» **Dataset rows**:
>>>

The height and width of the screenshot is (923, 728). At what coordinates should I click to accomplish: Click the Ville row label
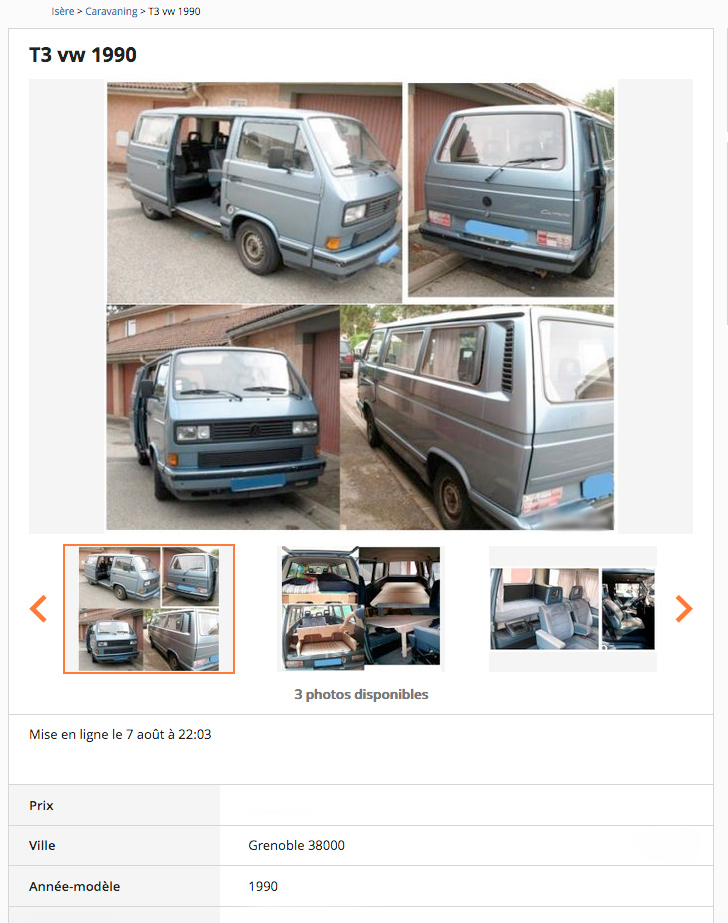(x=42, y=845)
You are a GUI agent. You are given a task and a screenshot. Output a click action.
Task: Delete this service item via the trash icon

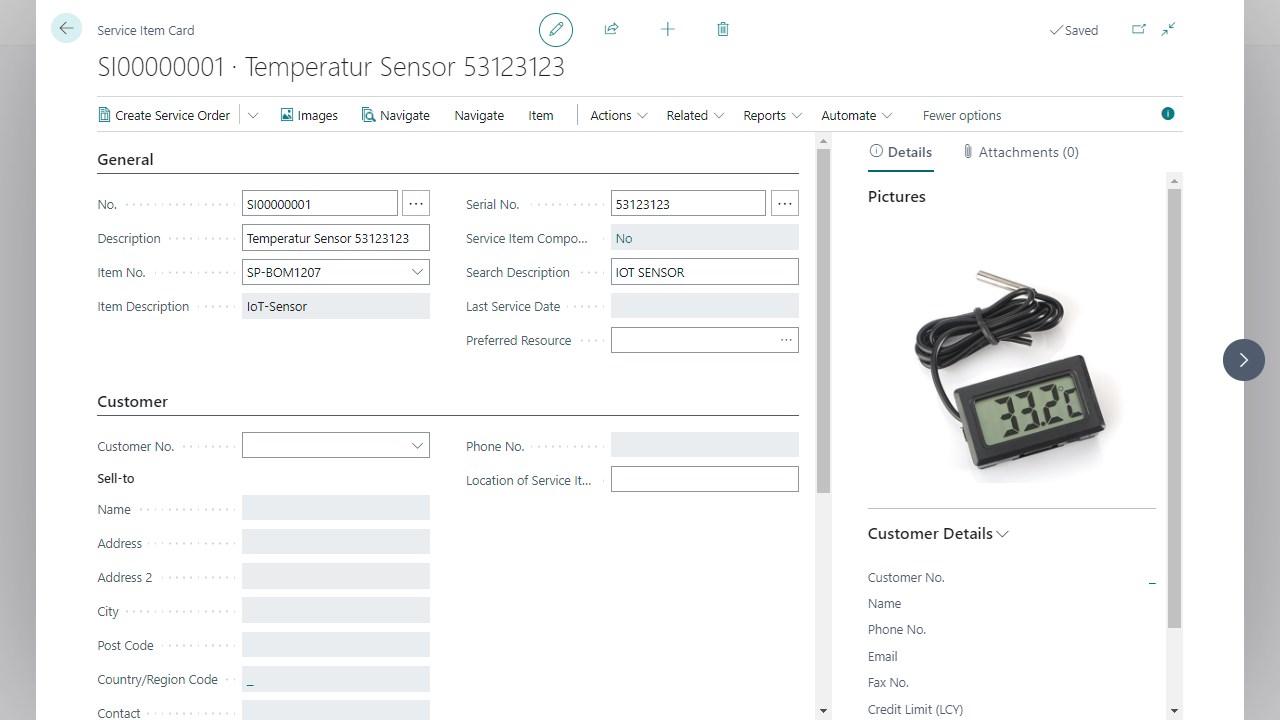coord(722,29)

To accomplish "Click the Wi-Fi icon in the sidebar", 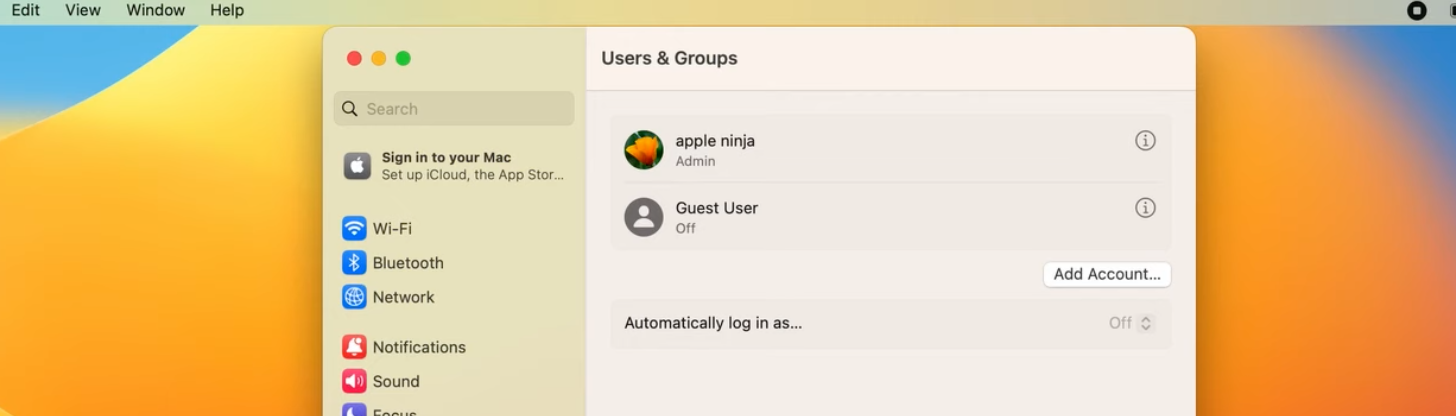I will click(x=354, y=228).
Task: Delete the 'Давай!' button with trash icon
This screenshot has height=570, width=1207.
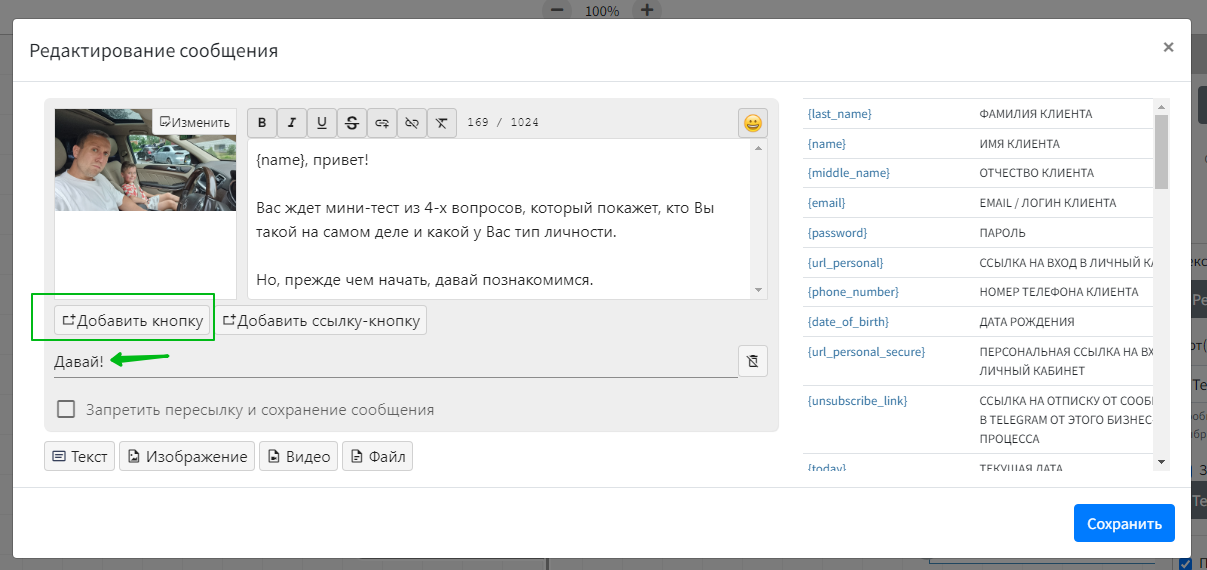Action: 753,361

<<<
>>>

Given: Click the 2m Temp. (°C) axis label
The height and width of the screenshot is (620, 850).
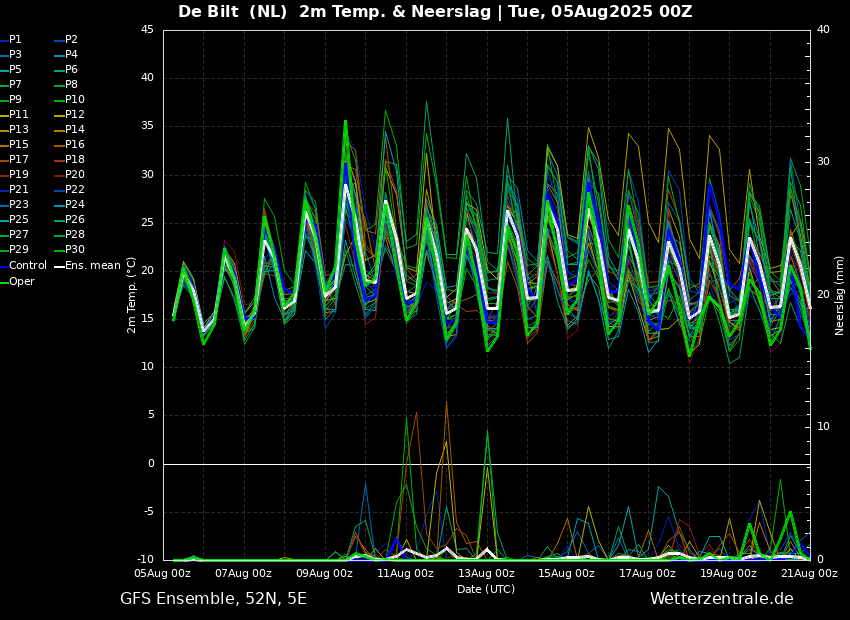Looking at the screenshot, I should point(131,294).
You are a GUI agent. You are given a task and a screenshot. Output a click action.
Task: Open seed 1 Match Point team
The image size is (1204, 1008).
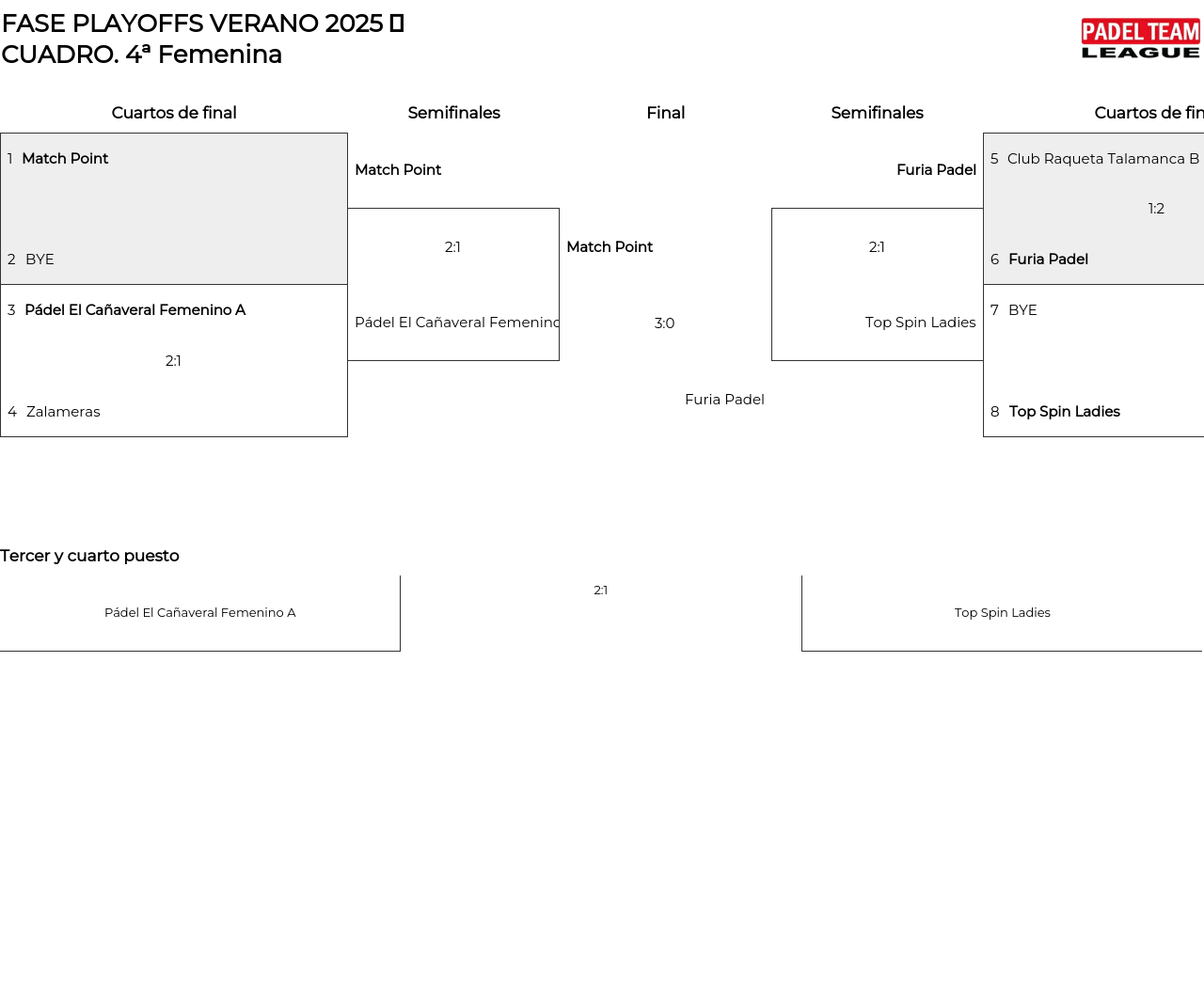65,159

<<<

» **Prompt**: Rewrite the entries starting at the line containing "Task: Delete the" and ending at the line containing "Action: 753,361", swapping "trash icon" for "bin icon" and keeping everything else the same. Omit the pictures from your answer.

» **Written response**:
Task: Delete the 'Давай!' button with bin icon
This screenshot has height=570, width=1207.
Action: 753,361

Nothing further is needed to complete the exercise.